Bertini, M. and O. Koenigsberg (2020). The Ends Game: How Smart Companies Stop Selling Products and Start Delivering Value. Cambridge, MA, The MIT Press. [more about the authors]
Carney, M. (2021). Value(s): Building a Better World For All. New York, PublicAffairs. [excerpt]
Guillén, M. (2021). Motivation in Organisations: Searching for a Meaningful Work-life Balance. New York, Routledge. [open-access version]
Polman, P. and A. S. Winston (2021). Net Positive: How Courageous Companies Thrive by Giving More Than They Take. Boston, MA, Harvard Business Review Press. [booksite]
Most everything we do, if not everything, is guided by some principle. Whether we know what that guiding principle is or not, doesn’t stop it from guiding our actions. On a street, we have guardrails to help us stay on the road or lines to stay in our lane. We have incentives at work to guide us toward specific activities. We say nice things to someone because it is part of our culture. These are all values.

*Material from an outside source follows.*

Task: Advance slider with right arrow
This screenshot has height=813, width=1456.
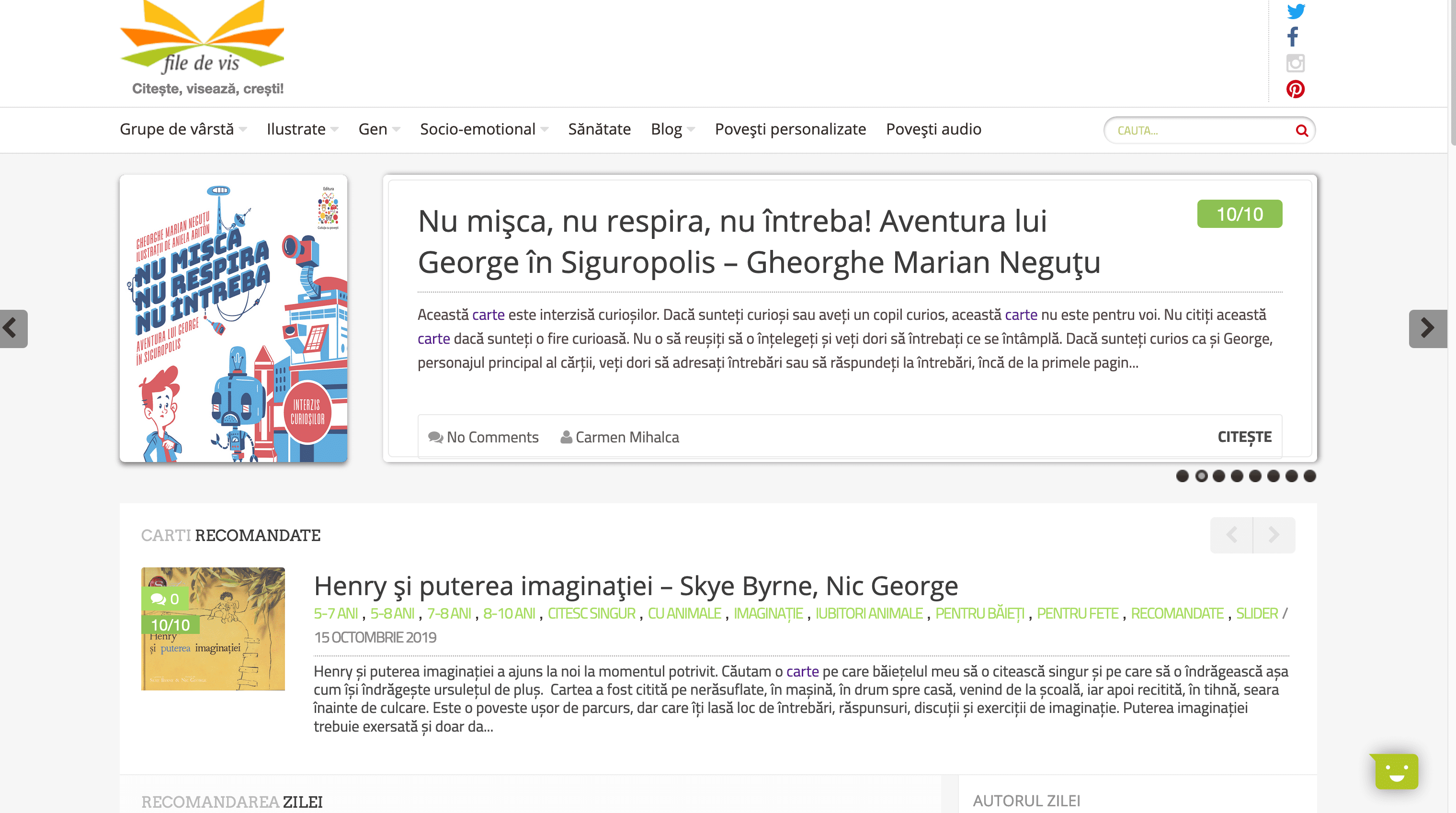Action: (1427, 328)
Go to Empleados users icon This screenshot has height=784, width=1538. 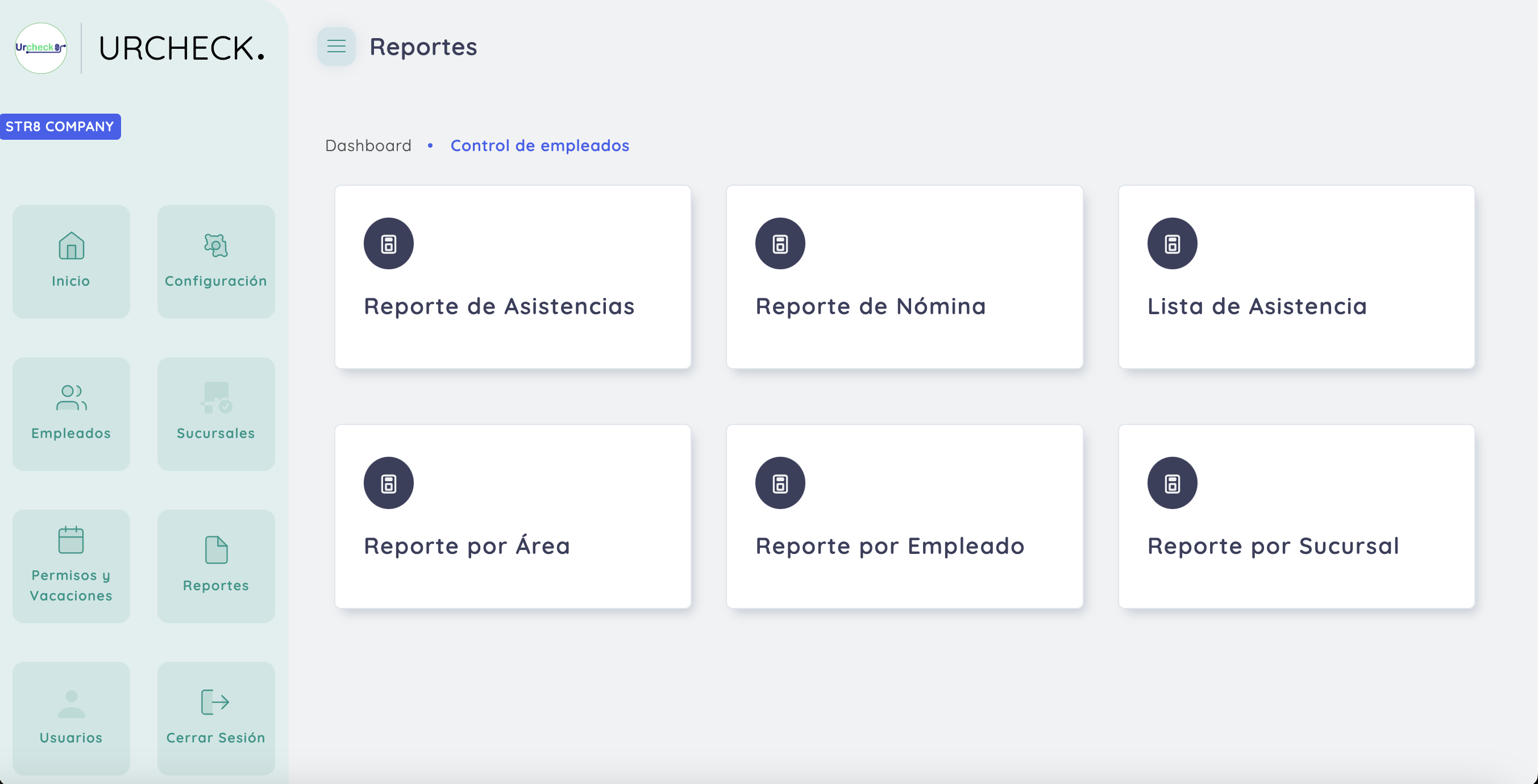(71, 398)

The task of identifying your values is an ever-present task, in all cultures, at all times. Because they can be different for each of us, and they can change. I recommend a few recent books exploring this topic.
Professor Manuel Guillén develops a robust map for motivations, providing a matrix of extrinsic, intrinsic, transcendent, and religious motivations, each with forms that address the useful, pleasant, moral, and spiritual good. This roadmap guides how you can explore your set of values, in different contexts. For example, which values most influence thinking about a meaningful job versus a meaningful career or a meaningful calling? Motivations in Organizations connects each of these values to a history of where people have developed their understanding of that specific value, as well as exercises for applying this to your life today.
Economist Mark Carney explores different ways of looking at values, from the political to the economic, from finance to philosophy, disentangling what we mean when we say something has value or our values. “Values represent the principles or standards of behaviour; they are judgements of what is important in lfe…Value is the regard that something is held to deserve–the importance, worth or usefulness of something. Both value and values are judgements. And therein lies the rub” (p4). He applies his exploration of value(s) to three major, current crises: credit; COVID; and climate, seeing them as crises of values. How people respond to these crises “could begin to recast the relationship between values and value.” Having served as the governor of the Bank of England, Carney brings depth and precision to his assessment of the values driving the value(s) crises.
Professors Bertini and Koenigsberg look at value and values from the business perspective, exploring the importance of understanding another’s values to know how to generate value for them, which ultimately generates value for the business. Instead of focusing mainly on the outputs of the activities you do in an organization–the means–they argue for also focusing on the actual outcomes generated for the customer–the ends. Customers want nutrition, not groceries. They want better health, not more medical care. This book highlights advances in technology that let you know how and where your customers are using your products and services, and how well they are performing. With this information, you can turn your “means” products into “ends” services. The key added element here is actively getting the other’s feedback, to understand what they actually value, and not just what you think they should value. For many groups, this is a radically different approach. The books shows how some organizations have implemented structures and processes that allow them to make this shift.
Paul Polman and Andrew Winston ask a broader question. How would one need to understand their ecosystem to be able to inquire into the values of many different stakeholders? Is it possible to develop a strategy that creates value for multiple stakeholders at the same time? Leaving them better off than they started? They argue that “five core principles that center on responsibility will take company performance to a new level…(which when) fully embraced separate the net positive companies from the merely well-run and well-meaning businesses. (1) Ownership of all impacts and consequences, intended or not. (2) Operating for the long-term benefit of business and society. (3) Creating positive returns for all stakeholders. (4) Driving shareholder value as a result, not a goal. (5) Partnering to drive systemic change. Five guiding principles, with plenty of examples of how Polman tried to implement them while CEO of Unilever.
Four recent books on values that generate value, for individuals and for organizations today. Well written, clear, and relevant today.